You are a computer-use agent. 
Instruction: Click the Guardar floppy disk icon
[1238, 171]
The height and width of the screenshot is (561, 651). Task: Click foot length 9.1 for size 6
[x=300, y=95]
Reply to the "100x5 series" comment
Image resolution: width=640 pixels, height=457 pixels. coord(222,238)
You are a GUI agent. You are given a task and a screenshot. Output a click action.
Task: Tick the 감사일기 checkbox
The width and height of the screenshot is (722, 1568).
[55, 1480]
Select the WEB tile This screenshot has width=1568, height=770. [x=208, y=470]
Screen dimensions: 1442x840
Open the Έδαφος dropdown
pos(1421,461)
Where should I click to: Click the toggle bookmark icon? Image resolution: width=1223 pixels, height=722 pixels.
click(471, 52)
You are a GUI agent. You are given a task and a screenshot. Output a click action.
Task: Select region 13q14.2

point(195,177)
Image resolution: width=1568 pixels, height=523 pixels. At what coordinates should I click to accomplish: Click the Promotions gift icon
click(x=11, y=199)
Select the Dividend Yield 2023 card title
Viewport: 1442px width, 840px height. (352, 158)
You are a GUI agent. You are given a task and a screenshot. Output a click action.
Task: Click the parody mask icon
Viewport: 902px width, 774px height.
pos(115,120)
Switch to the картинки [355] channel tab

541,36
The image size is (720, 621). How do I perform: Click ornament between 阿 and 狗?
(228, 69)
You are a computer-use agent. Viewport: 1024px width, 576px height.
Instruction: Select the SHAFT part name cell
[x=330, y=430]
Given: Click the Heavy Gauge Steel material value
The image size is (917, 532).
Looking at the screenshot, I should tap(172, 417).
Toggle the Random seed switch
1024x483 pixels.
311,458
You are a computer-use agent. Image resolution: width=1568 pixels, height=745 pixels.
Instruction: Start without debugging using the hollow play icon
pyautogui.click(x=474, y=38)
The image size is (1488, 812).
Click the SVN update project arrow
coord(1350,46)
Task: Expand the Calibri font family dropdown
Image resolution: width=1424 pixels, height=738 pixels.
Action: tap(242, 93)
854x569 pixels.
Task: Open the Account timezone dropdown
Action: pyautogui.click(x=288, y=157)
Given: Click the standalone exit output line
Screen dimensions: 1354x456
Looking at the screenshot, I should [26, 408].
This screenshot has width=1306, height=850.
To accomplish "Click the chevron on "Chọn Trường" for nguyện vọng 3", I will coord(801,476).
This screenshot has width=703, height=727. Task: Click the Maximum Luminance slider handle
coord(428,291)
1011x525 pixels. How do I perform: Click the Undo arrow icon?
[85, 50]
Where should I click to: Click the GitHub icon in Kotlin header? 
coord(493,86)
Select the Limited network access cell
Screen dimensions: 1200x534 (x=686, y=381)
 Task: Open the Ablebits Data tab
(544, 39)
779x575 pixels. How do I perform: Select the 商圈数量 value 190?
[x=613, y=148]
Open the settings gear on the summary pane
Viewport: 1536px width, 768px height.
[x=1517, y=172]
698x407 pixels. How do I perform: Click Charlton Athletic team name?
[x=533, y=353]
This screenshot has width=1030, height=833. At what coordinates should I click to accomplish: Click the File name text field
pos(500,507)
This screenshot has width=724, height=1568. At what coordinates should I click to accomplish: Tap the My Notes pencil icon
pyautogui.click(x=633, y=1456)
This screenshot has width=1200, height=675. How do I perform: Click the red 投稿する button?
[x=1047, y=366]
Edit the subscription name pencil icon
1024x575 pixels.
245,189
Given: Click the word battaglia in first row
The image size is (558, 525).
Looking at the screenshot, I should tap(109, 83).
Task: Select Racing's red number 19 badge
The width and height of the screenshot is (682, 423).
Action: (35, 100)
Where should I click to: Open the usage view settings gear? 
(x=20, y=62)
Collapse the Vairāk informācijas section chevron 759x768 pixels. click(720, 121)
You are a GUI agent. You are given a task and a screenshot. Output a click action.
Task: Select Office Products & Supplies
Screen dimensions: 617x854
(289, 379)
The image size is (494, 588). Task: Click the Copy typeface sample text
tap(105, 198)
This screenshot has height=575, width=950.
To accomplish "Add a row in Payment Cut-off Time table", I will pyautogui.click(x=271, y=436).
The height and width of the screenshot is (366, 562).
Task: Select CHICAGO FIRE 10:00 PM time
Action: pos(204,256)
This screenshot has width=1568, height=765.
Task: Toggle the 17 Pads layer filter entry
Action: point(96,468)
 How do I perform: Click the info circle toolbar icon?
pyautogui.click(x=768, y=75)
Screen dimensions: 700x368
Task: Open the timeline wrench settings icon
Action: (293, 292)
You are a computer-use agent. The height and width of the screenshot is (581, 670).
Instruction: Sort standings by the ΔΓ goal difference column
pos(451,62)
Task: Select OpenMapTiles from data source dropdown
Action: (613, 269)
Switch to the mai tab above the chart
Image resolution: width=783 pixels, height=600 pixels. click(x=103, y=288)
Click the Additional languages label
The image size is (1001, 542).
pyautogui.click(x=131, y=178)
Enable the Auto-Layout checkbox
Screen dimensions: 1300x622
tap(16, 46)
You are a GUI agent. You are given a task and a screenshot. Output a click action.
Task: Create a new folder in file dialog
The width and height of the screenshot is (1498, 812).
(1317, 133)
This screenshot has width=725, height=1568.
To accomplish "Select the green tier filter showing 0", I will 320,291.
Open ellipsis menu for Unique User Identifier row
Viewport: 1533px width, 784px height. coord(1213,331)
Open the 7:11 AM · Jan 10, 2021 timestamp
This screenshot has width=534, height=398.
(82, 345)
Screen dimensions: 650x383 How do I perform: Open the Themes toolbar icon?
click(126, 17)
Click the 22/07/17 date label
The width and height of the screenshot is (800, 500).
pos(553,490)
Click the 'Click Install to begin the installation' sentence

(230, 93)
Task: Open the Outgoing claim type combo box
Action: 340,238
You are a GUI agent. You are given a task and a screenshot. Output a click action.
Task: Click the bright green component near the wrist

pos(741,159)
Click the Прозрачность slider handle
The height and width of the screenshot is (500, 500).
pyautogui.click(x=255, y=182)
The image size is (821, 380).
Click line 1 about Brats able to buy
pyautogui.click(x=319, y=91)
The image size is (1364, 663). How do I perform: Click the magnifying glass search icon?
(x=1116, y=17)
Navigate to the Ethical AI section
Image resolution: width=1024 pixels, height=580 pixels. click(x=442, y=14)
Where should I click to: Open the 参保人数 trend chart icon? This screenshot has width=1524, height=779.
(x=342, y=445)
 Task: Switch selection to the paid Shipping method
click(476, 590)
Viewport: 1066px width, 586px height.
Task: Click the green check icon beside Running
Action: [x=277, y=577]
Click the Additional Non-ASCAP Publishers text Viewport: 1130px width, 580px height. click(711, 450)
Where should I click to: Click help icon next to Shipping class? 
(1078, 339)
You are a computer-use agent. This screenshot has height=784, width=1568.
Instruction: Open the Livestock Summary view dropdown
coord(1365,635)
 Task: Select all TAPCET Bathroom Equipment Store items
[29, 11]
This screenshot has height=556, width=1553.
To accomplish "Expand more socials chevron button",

=== ASSIGNED TASK ===
Each entry shown above should be copied out exactly.

=== SOLUTION ===
You are a computer-use agent. 
Instruction: Click the Guardar floppy disk icon
[1238, 171]
The height and width of the screenshot is (561, 651). Task: Click foot length 9.1 for size 6
[x=300, y=95]
Reply to the "100x5 series" comment
Image resolution: width=640 pixels, height=457 pixels. coord(222,238)
You are a GUI agent. You are given a task and a screenshot. Output a click action.
Task: Tick the 감사일기 checkbox
The width and height of the screenshot is (722, 1568).
[55, 1480]
Select the WEB tile This screenshot has width=1568, height=770. [x=208, y=470]
Screen dimensions: 1442x840
Open the Έδαφος dropdown
pos(1421,461)
Where should I click to: Click the toggle bookmark icon? Image resolution: width=1223 pixels, height=722 pixels.
click(471, 52)
You are a GUI agent. You are given a task and a screenshot. Output a click action.
Task: Select region 13q14.2

point(195,177)
Image resolution: width=1568 pixels, height=523 pixels. At what coordinates should I click to accomplish: Click the Promotions gift icon
click(x=11, y=199)
Select the Dividend Yield 2023 card title
Viewport: 1442px width, 840px height. (352, 158)
You are a GUI agent. You are given a task and a screenshot. Output a click action.
Task: Click the parody mask icon
Viewport: 902px width, 774px height.
pos(115,120)
Switch to the картинки [355] channel tab

541,36
The image size is (720, 621). How do I perform: Click ornament between 阿 and 狗?
(228, 69)
You are a computer-use agent. Viewport: 1024px width, 576px height.
Instruction: Select the SHAFT part name cell
[x=330, y=430]
Given: Click the Heavy Gauge Steel material value
The image size is (917, 532).
Looking at the screenshot, I should tap(172, 417).
Toggle the Random seed switch
1024x483 pixels.
311,458
You are a computer-use agent. Image resolution: width=1568 pixels, height=745 pixels.
Instruction: Start without debugging using the hollow play icon
pyautogui.click(x=474, y=38)
The image size is (1488, 812).
Click the SVN update project arrow
coord(1350,46)
Task: Expand the Calibri font family dropdown
Image resolution: width=1424 pixels, height=738 pixels.
Action: tap(242, 93)
854x569 pixels.
Task: Open the Account timezone dropdown
Action: pyautogui.click(x=288, y=157)
Given: Click the standalone exit output line
Screen dimensions: 1354x456
Looking at the screenshot, I should [26, 408].
This screenshot has width=1306, height=850.
To accomplish "Click the chevron on "Chọn Trường" for nguyện vọng 3", I will coord(801,476).
This screenshot has width=703, height=727. Task: Click the Maximum Luminance slider handle
coord(428,291)
1011x525 pixels. How do I perform: Click the Undo arrow icon?
[85, 50]
Where should I click to: Click the GitHub icon in Kotlin header? 
coord(493,86)
Select the Limited network access cell
Screen dimensions: 1200x534 (x=686, y=381)
 Task: Open the Ablebits Data tab
(544, 39)
779x575 pixels. How do I perform: Select the 商圈数量 value 190?
[x=613, y=148]
Open the settings gear on the summary pane
Viewport: 1536px width, 768px height.
[x=1517, y=172]
698x407 pixels. How do I perform: Click Charlton Athletic team name?
[x=533, y=353]
This screenshot has width=1030, height=833. At what coordinates should I click to accomplish: Click the File name text field
pos(500,507)
This screenshot has width=724, height=1568. At what coordinates should I click to accomplish: Tap the My Notes pencil icon
pyautogui.click(x=633, y=1456)
This screenshot has width=1200, height=675. How do I perform: Click the red 投稿する button?
[x=1047, y=366]
Edit the subscription name pencil icon
1024x575 pixels.
245,189
Given: Click the word battaglia in first row
The image size is (558, 525).
Looking at the screenshot, I should tap(109, 83).
Task: Select Racing's red number 19 badge
The width and height of the screenshot is (682, 423).
Action: (35, 100)
Where should I click to: Open the usage view settings gear? 
(x=20, y=62)
Collapse the Vairāk informācijas section chevron 759x768 pixels. click(720, 121)
You are a GUI agent. You are given a task and a screenshot. Output a click action.
Task: Select Office Products & Supplies
Screen dimensions: 617x854
(289, 379)
The image size is (494, 588). Task: Click the Copy typeface sample text
tap(105, 198)
This screenshot has height=575, width=950.
To accomplish "Add a row in Payment Cut-off Time table", I will pyautogui.click(x=271, y=436).
The height and width of the screenshot is (366, 562).
Task: Select CHICAGO FIRE 10:00 PM time
Action: pos(204,256)
This screenshot has width=1568, height=765.
Task: Toggle the 17 Pads layer filter entry
Action: point(96,468)
 How do I perform: Click the info circle toolbar icon?
pyautogui.click(x=768, y=75)
Screen dimensions: 700x368
Task: Open the timeline wrench settings icon
Action: (293, 292)
You are a computer-use agent. The height and width of the screenshot is (581, 670).
Instruction: Sort standings by the ΔΓ goal difference column
pos(451,62)
Task: Select OpenMapTiles from data source dropdown
Action: (613, 269)
Switch to the mai tab above the chart
Image resolution: width=783 pixels, height=600 pixels. click(x=103, y=288)
Click the Additional languages label
The image size is (1001, 542).
pyautogui.click(x=131, y=178)
Enable the Auto-Layout checkbox
Screen dimensions: 1300x622
tap(16, 46)
You are a GUI agent. You are given a task and a screenshot. Output a click action.
Task: Create a new folder in file dialog
The width and height of the screenshot is (1498, 812).
(1317, 133)
This screenshot has width=725, height=1568.
To accomplish "Select the green tier filter showing 0", I will 320,291.
Open ellipsis menu for Unique User Identifier row
Viewport: 1533px width, 784px height. coord(1213,331)
Open the 7:11 AM · Jan 10, 2021 timestamp
This screenshot has width=534, height=398.
(82, 345)
Screen dimensions: 650x383 How do I perform: Open the Themes toolbar icon?
click(126, 17)
Click the 22/07/17 date label
The width and height of the screenshot is (800, 500).
pos(553,490)
Click the 'Click Install to begin the installation' sentence

(230, 93)
Task: Open the Outgoing claim type combo box
Action: 340,238
You are a GUI agent. You are given a task and a screenshot. Output a click action.
Task: Click the bright green component near the wrist

pos(741,159)
Click the Прозрачность slider handle
The height and width of the screenshot is (500, 500).
pyautogui.click(x=255, y=182)
The image size is (821, 380).
Click line 1 about Brats able to buy
pyautogui.click(x=319, y=91)
The image size is (1364, 663). How do I perform: Click the magnifying glass search icon?
(x=1116, y=17)
Navigate to the Ethical AI section
Image resolution: width=1024 pixels, height=580 pixels. click(x=442, y=14)
Where should I click to: Open the 参保人数 trend chart icon? This screenshot has width=1524, height=779.
(x=342, y=445)
 Task: Switch selection to the paid Shipping method
click(476, 590)
Viewport: 1066px width, 586px height.
Task: Click the green check icon beside Running
Action: [x=277, y=577]
Click the Additional Non-ASCAP Publishers text Viewport: 1130px width, 580px height. click(711, 450)
Where should I click to: Click help icon next to Shipping class? 
(1078, 339)
You are a computer-use agent. This screenshot has height=784, width=1568.
Instruction: Open the Livestock Summary view dropdown
coord(1365,635)
 Task: Select all TAPCET Bathroom Equipment Store items
[29, 11]
This screenshot has height=556, width=1553.
To accomplish "Expand more socials chevron button",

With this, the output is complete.